# Start of Records

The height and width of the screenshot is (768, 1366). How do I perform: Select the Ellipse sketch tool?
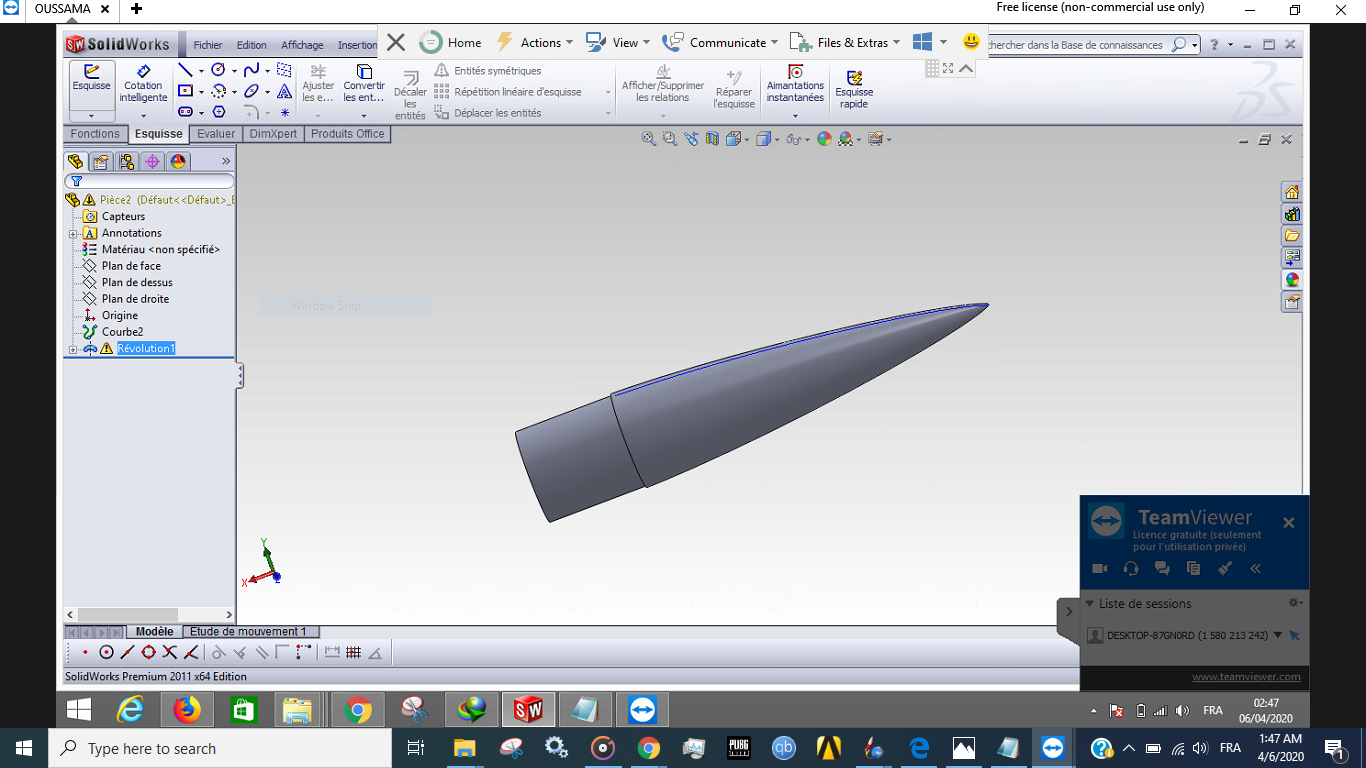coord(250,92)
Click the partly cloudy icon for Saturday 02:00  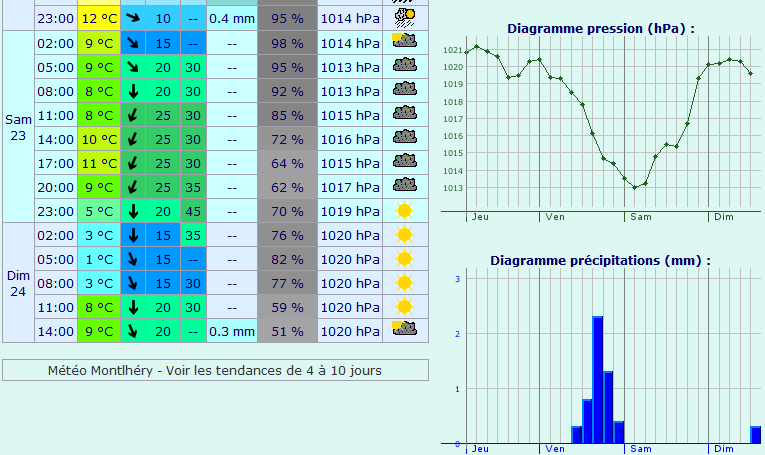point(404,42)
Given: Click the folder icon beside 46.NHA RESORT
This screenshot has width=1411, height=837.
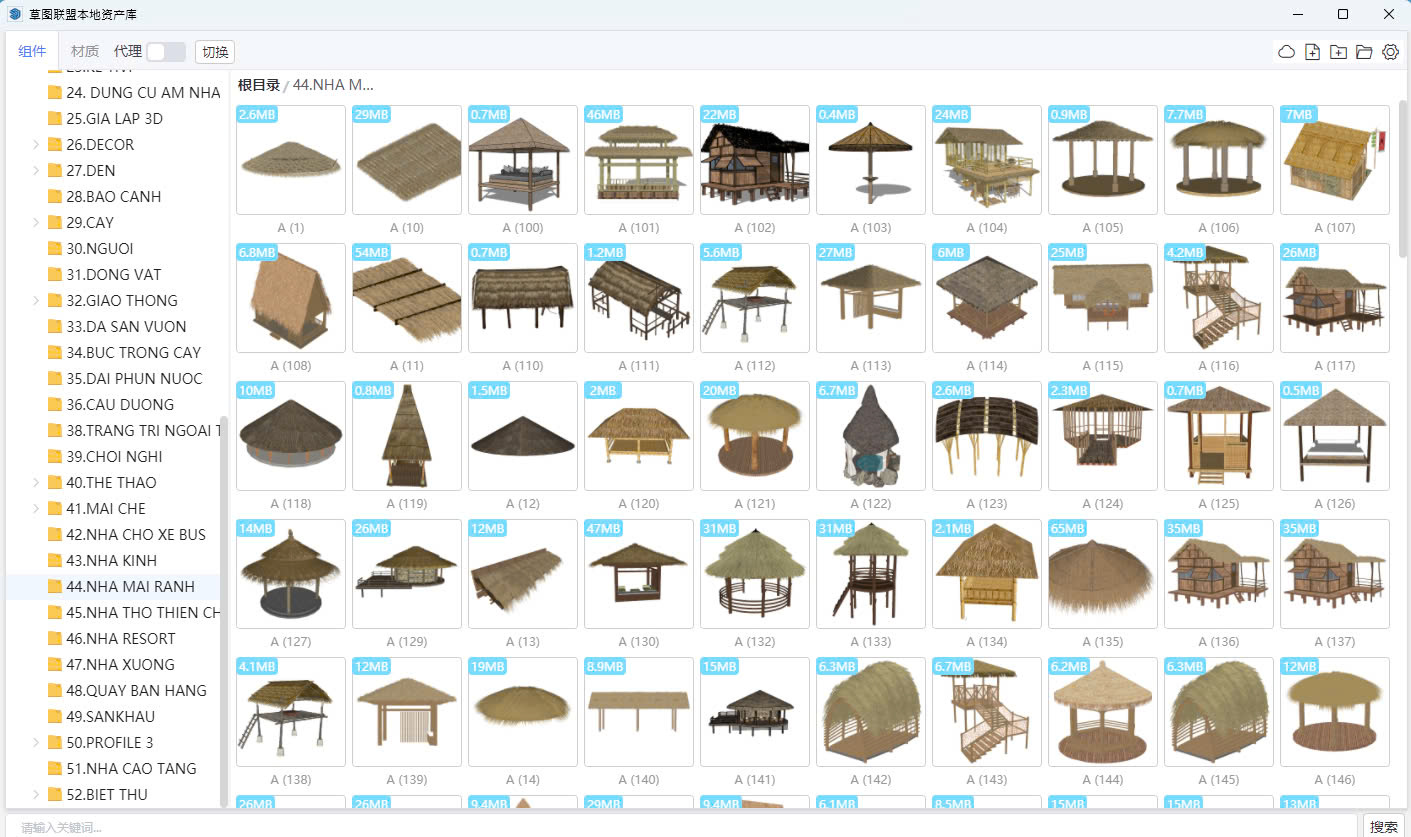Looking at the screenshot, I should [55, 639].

# End of Records

Request: Extract every line of the entries above that contains the string "width", treating uppercase and lowercase letters as distinct.

Problem solution:
The height and width of the screenshot is (768, 1366). How do I perform: Select the Ellipse sketch tool?
This screenshot has width=1411, height=837.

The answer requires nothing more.